Ray Ozzie is an independent software entrepreneur and pioneer in social productivity, an area more known in the field as Computer-Supported Cooperative Work. He recently founded and serves as CEO of Talko, a startup focused on a new generation of mobile communications apps and services. Through late 2010 he was Chief Software Architect of Microsoft, the company’s most senior technical strategy & architecture role previously held by Bill Gates.
Ozzie came to Microsoft in 2005 through the acquisition of Groove Networks, a company he founded in 1997 to focus on software and services for small-team dynamic collaboration. Prior to Groove, in 1984 Ozzie founded and led Iris Associates, the creator and developer of Lotus Notes. A decade later, Iris was acquired by Lotus and then by IBM. Under his leadership during that period, Lotus Notes grew to be used for communication & social productivity by hundreds of millions at most major enterprises worldwide. Before creating Notes, he worked on 1-2-3 and Symphony at Lotus, on VisiCalc and TK!Solver at Software Arts, and on operating systems at Data General.

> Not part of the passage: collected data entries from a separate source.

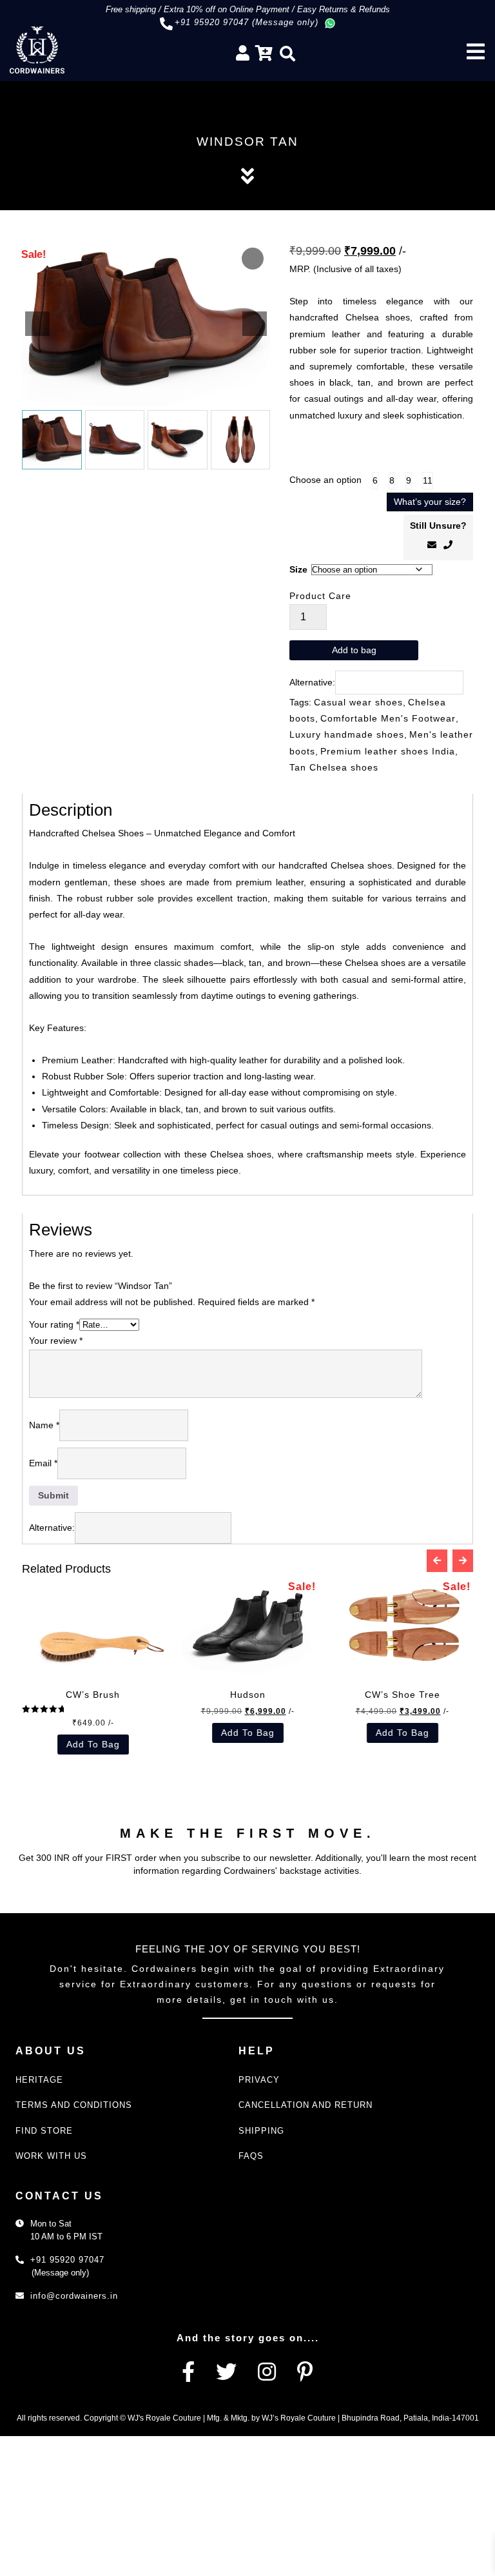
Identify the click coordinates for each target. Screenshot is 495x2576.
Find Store (44, 2131)
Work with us (51, 2156)
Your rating (54, 1324)
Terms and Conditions (73, 2105)
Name (44, 1425)
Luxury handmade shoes (346, 734)
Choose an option (325, 480)
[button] (254, 323)
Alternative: (312, 682)
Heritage (39, 2080)
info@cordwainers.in (74, 2296)
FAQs (251, 2156)
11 (427, 480)
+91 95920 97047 (67, 2260)
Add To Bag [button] (67, 1744)
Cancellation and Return (305, 2105)
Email (43, 1463)
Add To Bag (222, 1732)
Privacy (259, 2080)
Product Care (320, 596)
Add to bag (354, 650)
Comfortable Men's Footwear (388, 718)
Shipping (261, 2131)
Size (298, 569)
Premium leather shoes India (387, 751)
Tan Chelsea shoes (333, 767)
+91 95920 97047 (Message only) (246, 22)
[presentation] (437, 1560)
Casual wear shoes (358, 702)
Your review (55, 1340)
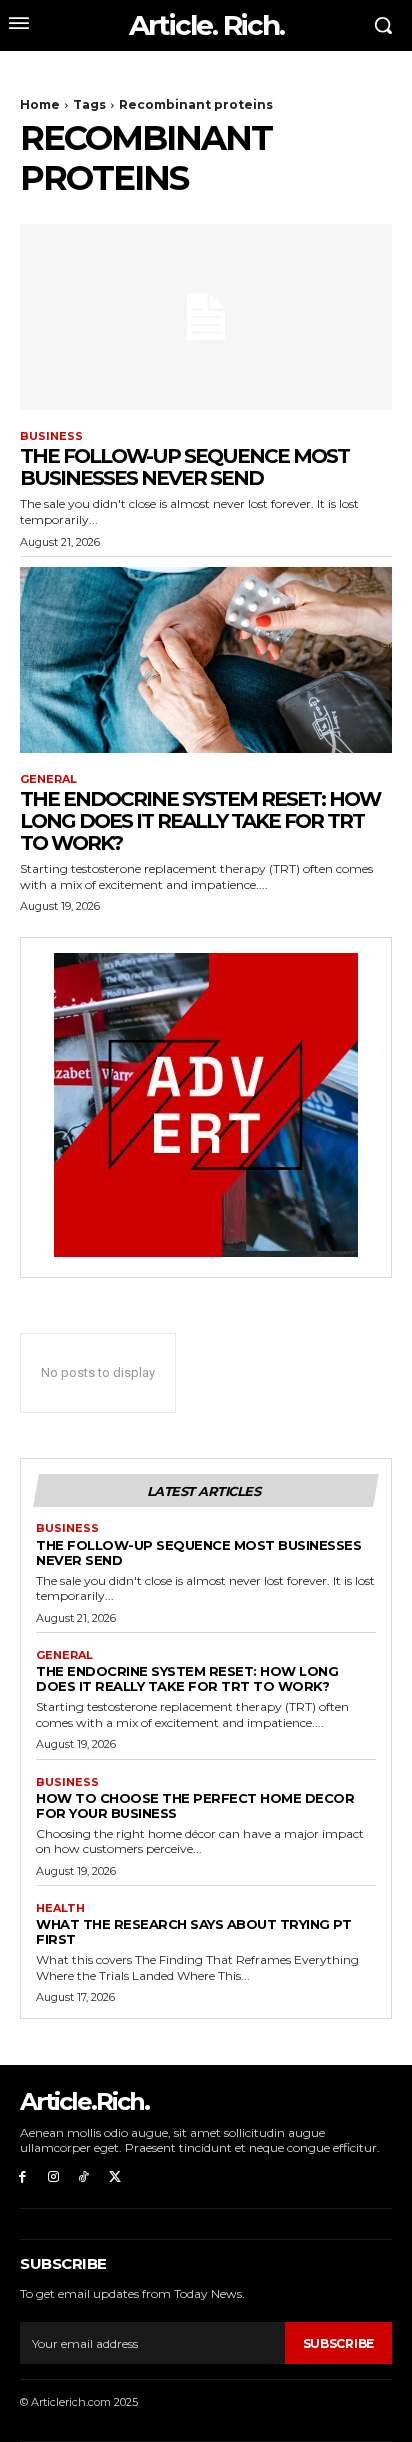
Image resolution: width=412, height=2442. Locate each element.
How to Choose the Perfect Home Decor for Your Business (195, 1805)
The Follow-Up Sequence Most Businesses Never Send (184, 467)
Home (40, 104)
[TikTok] (84, 2177)
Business (51, 436)
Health (60, 1908)
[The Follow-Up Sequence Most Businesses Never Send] (206, 317)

Ozzie studied computer science & engineering at the University of Illinois Urbana-Champaign, where he has been honored as a distinguished alumnus. It was there where he first took in the significance of online community and social interactive systems as a Honored as one of seven Windows Pioneers by Microsoft, Ozzie was named Person of the Year by PC Magazine, and has been inducted into the Computer Museum Industry Hall of Fame. He has been honored as a World Economic Forum Technology Pioneer and has received numerous awards including the IEEE Computer Society's W. Wallace McDowell Award and the SDForum Visionary Award. In 2004 Ozzie was inducted as a member of the National Academy of Engineering, and in 2010 he was named as a fellow of the American Academy of Arts & Sciences.
He currently serves on the board of directors of the Electronic Privacy Information Center (EPIC), has served as a member of the National Research Council's Computer Science and Telecommunications Board, and was a member of the NRC committee that produced the landmark CRISIS report on the societal impact of cryptography.